Here the percentage error is at almost 25.6864%. For that reason, we will rerun the `binom_bf_informed()`

with more samples.

```
ineq_results <- multibridge::binom_bf_informed(x=x, n=n, Hr=Hr, a=a, b=b,
factor_levels=journal_names,
bf_type = 'BFre',
seed = 2020,
niter = 2e4)
m2 <- summary(ineq_results)
```

With more samples, the percentage error is considerably smaller:

`ineq_results$bf_list$error_measures`

```
## re2 cv percentage
## 1 0.003796574 0.06161634 6.1616%
```

Now, the overall relative mean-square error is \(0.0038\), which translates to a percentage error of 6.1616%.

The data are more likely under the informed hypothesis than under the alternative hypothesis; in fact we collected moderate evidence for the informed hypothesis.

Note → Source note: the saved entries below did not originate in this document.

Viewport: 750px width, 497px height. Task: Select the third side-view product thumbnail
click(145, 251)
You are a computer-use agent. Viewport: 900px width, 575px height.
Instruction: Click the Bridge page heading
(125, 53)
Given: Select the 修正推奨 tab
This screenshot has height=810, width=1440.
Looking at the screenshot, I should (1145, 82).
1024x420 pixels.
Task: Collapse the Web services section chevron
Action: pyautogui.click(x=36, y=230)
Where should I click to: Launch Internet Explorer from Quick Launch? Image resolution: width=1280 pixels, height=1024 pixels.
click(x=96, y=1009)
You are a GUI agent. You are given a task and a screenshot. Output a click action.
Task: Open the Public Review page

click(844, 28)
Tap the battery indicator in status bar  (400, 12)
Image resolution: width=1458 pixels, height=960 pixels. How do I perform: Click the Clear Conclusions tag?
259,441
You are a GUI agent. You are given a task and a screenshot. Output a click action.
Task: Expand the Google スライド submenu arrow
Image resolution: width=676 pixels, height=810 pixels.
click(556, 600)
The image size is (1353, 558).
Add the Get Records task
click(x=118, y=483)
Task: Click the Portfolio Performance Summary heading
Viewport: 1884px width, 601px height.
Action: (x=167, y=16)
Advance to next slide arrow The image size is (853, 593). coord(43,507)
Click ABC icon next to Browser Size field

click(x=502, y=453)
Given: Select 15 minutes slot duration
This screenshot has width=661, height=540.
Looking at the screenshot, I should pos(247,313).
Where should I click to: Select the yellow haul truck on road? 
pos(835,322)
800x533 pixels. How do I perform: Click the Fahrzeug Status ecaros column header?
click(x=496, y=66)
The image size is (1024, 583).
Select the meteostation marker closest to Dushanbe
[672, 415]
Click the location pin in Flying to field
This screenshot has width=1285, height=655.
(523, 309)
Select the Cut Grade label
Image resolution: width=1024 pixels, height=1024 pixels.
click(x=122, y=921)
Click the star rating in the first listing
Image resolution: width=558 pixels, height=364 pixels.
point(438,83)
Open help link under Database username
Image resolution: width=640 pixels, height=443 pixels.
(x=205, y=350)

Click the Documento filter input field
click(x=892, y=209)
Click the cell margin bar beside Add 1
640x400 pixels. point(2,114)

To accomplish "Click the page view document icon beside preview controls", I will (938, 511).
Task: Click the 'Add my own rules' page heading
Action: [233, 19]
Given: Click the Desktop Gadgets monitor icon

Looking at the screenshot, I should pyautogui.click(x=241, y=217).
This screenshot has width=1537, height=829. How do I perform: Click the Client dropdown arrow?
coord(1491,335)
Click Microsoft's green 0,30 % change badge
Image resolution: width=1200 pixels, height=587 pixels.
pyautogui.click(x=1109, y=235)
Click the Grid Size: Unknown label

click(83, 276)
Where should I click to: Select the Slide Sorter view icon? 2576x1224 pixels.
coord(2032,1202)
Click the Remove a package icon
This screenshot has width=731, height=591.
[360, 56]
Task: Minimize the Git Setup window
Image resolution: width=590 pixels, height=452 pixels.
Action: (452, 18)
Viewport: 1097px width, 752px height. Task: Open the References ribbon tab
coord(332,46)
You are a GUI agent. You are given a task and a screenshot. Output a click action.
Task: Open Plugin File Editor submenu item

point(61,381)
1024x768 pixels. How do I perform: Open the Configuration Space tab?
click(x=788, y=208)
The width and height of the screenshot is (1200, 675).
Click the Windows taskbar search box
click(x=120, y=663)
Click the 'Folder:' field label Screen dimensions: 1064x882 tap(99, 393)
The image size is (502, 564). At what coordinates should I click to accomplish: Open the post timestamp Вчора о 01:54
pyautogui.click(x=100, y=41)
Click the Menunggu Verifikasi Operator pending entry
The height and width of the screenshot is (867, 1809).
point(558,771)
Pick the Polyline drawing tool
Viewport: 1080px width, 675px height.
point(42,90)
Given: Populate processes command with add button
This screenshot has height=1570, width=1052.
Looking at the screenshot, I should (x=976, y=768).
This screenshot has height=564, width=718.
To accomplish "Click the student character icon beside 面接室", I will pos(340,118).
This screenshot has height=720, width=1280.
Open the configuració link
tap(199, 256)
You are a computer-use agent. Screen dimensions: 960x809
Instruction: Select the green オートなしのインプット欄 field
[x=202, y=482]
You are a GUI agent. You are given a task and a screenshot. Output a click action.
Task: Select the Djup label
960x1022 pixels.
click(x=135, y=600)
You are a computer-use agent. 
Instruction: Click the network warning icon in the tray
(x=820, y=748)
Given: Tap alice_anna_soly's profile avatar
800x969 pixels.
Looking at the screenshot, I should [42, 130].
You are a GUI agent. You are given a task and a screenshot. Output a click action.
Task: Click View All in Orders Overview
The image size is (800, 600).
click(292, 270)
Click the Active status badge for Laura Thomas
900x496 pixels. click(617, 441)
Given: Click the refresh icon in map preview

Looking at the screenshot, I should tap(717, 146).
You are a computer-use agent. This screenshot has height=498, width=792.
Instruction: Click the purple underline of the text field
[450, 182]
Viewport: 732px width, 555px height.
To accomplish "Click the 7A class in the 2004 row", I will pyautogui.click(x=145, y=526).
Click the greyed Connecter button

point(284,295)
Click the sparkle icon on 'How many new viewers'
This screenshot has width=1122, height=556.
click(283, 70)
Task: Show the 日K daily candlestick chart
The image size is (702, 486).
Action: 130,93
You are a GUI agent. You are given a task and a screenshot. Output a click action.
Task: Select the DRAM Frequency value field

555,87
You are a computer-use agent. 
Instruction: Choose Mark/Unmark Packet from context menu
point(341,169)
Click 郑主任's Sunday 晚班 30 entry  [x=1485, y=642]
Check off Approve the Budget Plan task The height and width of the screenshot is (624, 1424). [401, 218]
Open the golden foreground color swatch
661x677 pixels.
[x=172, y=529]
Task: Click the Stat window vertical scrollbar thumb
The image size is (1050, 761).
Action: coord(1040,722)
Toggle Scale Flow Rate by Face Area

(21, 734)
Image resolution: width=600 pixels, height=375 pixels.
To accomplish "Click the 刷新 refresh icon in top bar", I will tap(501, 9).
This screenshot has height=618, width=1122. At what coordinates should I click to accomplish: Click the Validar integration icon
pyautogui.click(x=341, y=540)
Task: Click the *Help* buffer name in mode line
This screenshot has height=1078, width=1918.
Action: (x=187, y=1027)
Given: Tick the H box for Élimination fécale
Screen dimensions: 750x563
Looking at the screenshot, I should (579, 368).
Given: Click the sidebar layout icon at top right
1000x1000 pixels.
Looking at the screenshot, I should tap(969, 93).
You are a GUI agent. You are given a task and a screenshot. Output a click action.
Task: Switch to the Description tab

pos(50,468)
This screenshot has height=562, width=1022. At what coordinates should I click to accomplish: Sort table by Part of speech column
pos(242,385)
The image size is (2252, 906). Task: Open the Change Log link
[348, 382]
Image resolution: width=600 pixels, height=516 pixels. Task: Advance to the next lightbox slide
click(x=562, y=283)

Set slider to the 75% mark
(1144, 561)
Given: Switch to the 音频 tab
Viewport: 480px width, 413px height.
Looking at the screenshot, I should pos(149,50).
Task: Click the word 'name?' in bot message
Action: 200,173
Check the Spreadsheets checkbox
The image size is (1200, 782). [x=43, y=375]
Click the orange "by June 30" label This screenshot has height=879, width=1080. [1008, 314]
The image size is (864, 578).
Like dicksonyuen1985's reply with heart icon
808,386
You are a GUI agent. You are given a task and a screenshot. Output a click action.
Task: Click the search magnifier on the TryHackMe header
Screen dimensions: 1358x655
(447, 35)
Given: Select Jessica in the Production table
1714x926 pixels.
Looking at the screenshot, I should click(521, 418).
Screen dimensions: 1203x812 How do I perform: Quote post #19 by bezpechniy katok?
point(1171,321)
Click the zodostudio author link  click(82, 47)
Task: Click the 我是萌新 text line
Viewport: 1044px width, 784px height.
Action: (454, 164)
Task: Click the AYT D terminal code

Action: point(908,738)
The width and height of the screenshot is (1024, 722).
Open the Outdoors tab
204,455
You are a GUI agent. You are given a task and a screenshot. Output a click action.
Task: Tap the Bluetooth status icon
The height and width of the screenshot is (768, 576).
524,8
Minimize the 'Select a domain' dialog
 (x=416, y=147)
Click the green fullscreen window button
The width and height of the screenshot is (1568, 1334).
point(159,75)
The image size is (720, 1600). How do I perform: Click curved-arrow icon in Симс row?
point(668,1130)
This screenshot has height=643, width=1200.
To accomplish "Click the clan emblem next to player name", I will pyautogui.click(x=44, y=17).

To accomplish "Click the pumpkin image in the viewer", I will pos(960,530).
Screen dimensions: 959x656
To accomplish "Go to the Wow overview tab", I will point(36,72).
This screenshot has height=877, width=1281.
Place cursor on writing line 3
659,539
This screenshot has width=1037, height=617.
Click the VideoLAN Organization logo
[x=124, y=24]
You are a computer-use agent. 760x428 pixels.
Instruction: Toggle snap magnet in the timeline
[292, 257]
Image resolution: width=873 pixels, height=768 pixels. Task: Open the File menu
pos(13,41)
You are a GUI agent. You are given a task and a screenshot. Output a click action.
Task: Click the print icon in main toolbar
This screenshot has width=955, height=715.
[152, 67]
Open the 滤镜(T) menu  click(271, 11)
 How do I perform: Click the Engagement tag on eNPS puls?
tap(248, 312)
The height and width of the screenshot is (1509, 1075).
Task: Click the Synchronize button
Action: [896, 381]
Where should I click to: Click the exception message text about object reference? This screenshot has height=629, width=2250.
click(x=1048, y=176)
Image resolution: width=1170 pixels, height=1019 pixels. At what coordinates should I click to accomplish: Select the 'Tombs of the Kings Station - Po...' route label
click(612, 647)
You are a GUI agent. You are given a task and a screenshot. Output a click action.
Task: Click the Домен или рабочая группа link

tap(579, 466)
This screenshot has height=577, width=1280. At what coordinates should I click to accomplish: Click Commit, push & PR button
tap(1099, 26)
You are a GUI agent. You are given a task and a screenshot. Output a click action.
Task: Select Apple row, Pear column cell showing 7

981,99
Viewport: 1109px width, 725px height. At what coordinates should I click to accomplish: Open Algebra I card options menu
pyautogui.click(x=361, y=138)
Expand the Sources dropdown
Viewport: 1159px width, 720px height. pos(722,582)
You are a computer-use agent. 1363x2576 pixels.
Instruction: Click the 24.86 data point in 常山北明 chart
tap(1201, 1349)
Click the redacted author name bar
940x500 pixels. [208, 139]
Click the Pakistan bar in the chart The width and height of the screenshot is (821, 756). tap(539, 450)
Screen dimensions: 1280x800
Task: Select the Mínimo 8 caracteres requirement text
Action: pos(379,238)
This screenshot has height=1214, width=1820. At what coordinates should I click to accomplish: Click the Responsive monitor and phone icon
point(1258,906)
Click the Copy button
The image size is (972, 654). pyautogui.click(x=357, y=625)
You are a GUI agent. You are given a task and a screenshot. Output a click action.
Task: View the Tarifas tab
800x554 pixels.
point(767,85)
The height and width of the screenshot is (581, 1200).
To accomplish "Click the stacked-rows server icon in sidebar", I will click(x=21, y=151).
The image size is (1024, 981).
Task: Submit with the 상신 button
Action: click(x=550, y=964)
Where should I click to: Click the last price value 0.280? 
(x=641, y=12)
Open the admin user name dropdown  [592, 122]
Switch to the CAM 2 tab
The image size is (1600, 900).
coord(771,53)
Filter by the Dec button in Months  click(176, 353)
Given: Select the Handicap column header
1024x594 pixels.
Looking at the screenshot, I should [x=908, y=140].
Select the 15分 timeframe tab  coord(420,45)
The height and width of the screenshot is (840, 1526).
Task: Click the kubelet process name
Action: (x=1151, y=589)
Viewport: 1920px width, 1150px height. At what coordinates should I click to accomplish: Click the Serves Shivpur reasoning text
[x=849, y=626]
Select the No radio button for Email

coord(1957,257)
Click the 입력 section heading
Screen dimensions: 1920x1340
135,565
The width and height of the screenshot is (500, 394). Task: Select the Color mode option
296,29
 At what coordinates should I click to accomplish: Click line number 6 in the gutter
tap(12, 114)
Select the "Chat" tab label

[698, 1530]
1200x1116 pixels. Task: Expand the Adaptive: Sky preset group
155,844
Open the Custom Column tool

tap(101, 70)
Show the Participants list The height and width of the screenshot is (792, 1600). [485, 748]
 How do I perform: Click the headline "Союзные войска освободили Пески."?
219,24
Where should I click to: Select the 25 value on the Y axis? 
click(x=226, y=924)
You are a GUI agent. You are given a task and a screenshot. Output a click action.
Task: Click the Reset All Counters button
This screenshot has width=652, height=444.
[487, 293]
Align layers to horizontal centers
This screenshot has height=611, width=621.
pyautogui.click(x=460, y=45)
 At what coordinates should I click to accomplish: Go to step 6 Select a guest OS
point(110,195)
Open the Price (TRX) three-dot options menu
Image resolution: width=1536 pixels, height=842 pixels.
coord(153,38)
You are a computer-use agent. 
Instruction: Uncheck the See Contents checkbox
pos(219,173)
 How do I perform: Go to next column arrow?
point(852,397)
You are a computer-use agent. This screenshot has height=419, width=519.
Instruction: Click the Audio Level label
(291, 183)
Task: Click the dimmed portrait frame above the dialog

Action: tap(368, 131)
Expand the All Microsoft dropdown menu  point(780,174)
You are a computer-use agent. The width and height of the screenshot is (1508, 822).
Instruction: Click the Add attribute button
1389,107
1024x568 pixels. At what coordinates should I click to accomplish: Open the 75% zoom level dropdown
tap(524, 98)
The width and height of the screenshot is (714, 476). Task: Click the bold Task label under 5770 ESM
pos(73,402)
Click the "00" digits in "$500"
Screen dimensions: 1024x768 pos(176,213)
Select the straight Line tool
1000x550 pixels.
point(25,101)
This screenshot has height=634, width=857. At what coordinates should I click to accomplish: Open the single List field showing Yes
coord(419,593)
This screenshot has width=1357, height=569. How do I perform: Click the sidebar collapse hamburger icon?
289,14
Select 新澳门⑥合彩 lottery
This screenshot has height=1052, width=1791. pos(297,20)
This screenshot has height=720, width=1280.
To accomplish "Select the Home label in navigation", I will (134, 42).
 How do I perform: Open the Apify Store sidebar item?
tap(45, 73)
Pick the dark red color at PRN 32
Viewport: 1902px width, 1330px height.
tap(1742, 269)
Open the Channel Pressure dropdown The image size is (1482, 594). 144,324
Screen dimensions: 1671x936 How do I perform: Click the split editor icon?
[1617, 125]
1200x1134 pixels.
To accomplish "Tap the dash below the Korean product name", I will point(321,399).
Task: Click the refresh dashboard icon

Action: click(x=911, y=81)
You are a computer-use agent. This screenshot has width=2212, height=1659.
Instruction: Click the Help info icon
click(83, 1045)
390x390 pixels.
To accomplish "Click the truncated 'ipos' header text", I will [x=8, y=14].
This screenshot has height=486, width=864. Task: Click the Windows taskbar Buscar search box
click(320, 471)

The results suggest that the data are 7.29 more likely under the informed hypothesis than under the hypothesis that all parameters are free to vary.

If we would like to compare the inequality-constrained hypothesis \(\mathcal{H}_r\) against the null hypothesis \(\mathcal{H}_0\) which states that the probability for a statistical reporting error is equal across all journals, we can set the Bayes factor type in `binom_bf_equality()`

to `BFr0`

.

```
eq_results <- multibridge::binom_bf_informed(x=x, n=n, Hr=Hr, a=a, b=b,
factor_levels=journal_names,
bf_type = 'BFr0',
seed = 2020,
niter = 2e4)
m3 <- summary(eq_results)
m3
```

```
## Bayes factor analysis
##
## Hypothesis H_0:
## All parameters are exactly equal.
##
## Hypothesis H_r:
## JAP , PS , JCCP , PLOS , DP , FP , JEPG < JPSP
##
## Bayes factor estimate BFr0:
##
## 5.3802e+68
##
## Based on 1 independent inequality-constrained hypothesis.
##
## Relative Mean-Square Error:
##
## 0.0038
##
## Posterior Median and Credible Intervals Of Marginal Beta Distributions:
## alpha beta 2.5% 50% 97.5%
## 1 JAP 1 + 551 1 + 1087 0.314 0.337 0.360
## 2 PS 1 + 668 1 + 1013 0.374 0.397 0.421
## 3 JCCP 1 + 1180 1 + 1233 0.469 0.489 0.509
## 4 PLOS 1 + 1236 1 + 1251 0.477 0.497 0.517
## 5 DP 1 + 1327 1 + 1280 0.490 0.509 0.528
## 6 FP 1 + 357 1 + 345 0.472 0.509 0.545
## 7 JEPG 1 + 450 1 + 371 0.514 0.548 0.582
## 8 JPSP 1 + 2504 1 + 1842 0.561 0.576 0.591
```

The resulting Bayes factor that compares the informed to the null hypothesis provides extreme evidence for the informed hypothesis; the data are 5.3810^{68} more likely under the informed hypothesis than under the null hypothesis. But since the data provided only moderate evidence against the encompassing hypotheses (i.e., BFre=7.29), it would be more sensible to say that this result suggests a misspecification of the null model rather than a well specified informed hypothesis.

Nuijten, Michèle B, Chris HJ Hartgerink, Marcel ALM van Assen, Sacha Epskamp, and Jelte M Wicherts. 2016. “The Prevalence of Statistical Reporting Errors in Psychology (1985–2013).” *Behavior Research Methods* 48: 1205–26.